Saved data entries
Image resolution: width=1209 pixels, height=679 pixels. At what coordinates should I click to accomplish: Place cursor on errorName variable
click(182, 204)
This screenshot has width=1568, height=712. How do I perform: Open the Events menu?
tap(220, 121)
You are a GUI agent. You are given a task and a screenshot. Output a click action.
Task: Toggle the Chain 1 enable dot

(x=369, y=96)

* Problem details
Transcribe the entries exactly.

* Exercise response
Image resolution: width=1209 pixels, height=679 pixels. At what coordinates should I click to accomplish: Place cursor on errorName variable
click(182, 204)
This screenshot has width=1568, height=712. How do I perform: Open the Events menu?
tap(220, 121)
You are a GUI agent. You are given a task and a screenshot. Output a click action.
Task: Toggle the Chain 1 enable dot

(x=369, y=96)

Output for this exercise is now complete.